## EXTRAIT DU DOCUMENT
Il faut un changement de mentalité dans la magistrature. La profession est trop noble pour la permettre à n’importe qui. Il faut être moral pour être juge. C’est vrai que la possibilité d’y accéder est reconnue à tout le monde...on y a tous droit, mais il faut avoir, avant tout, la vertu, l’étoffe et le charisme exigés. Un magistrat qui viole systématiquement la loi n’a aucune moralité pour juger un délinquant parce qu’il n’y a pas vraiment de différence entre eux.

## DONNÉES ENREGISTRÉES
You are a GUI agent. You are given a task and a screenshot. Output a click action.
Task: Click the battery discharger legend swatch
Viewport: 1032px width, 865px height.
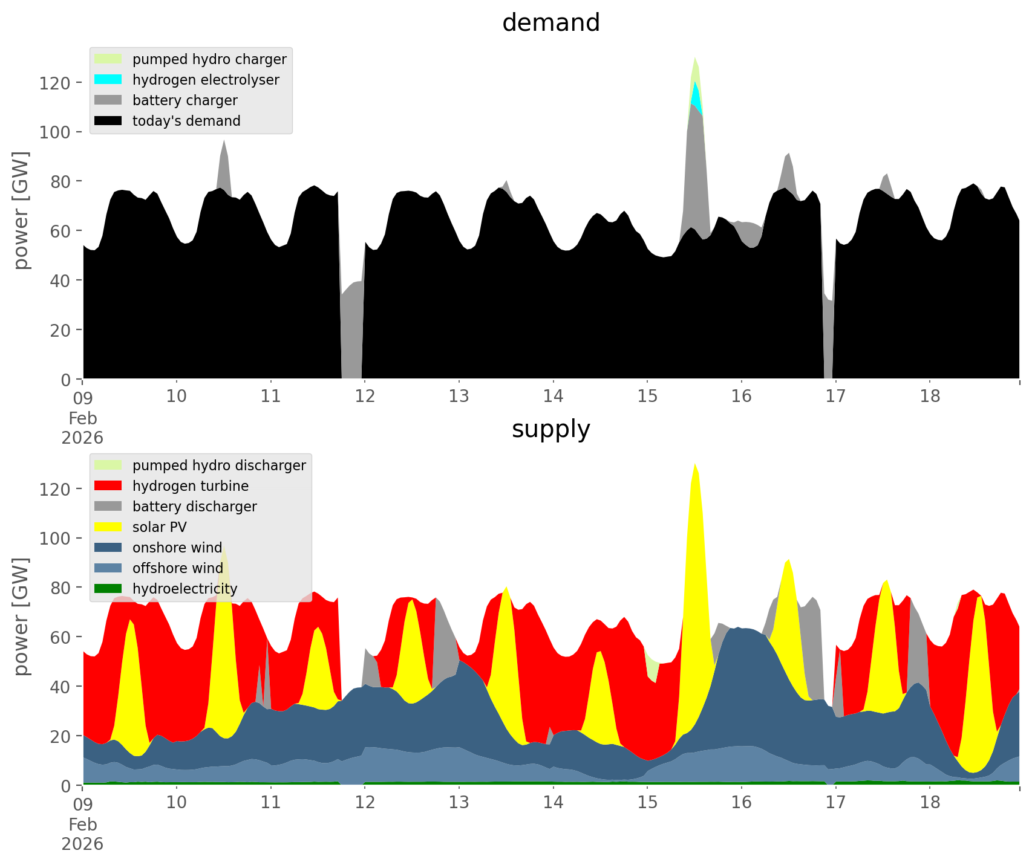pyautogui.click(x=108, y=507)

## À FAIRE
(A) Dans l'extrait sur la magistrature, relevez les qualités qu'il faut avoir avant tout pour accéder à la profession.
(B) Modifiez le passage de l'extrait sur la magistrature qui s'ouvre sur les mots contenant « Il faut un changement » et se ferme sur « différence entre eux. » en remplaçant « délinquant » par « prévenu ».
(C) Poursuivez le texte sur la magistrature après sa dernière phrase.

## CORRIGÉS
(A)
la vertu
l'étoffe
le charisme

(B)
Il faut un changement de mentalité dans la magistrature. La profession est trop noble pour la permettre à n’importe qui. Il faut être moral pour être juge. C’est vrai que la possibilité d’y accéder est reconnue à tout le monde...on y a tous droit, mais il faut avoir, avant tout, la vertu, l’étoffe et le charisme exigés. Un magistrat qui viole systématiquement la loi n’a aucune moralité pour juger un prévenu parce qu’il n’y a pas vraiment de différence entre eux.

(C)
En conlusion, c’est au magistrat instructeur qu’est dévolu le droit de décerner des mandats. Cette prérogative n’est attribuée qu’exceptionellement, s’agissant des mandats d’amener et de dépôt, au commissaire du gouvernement et au juge de paix dans le cas de flagrant délit et celui que la loi assimile au flagrant delit quand la personne suspectée n’est pas présente sur les lieux de l’infraction conformément aux prescrits des articles 22, 30, 36 et 39 du code d’instruction criminelle. Et le législateur a pris le soin de souligner que le commissaire du gouvernement doit transmettre sans délai les pièces au juge d’instruction.
La loi a une double vocation, celle d’être appliquée et...respectée !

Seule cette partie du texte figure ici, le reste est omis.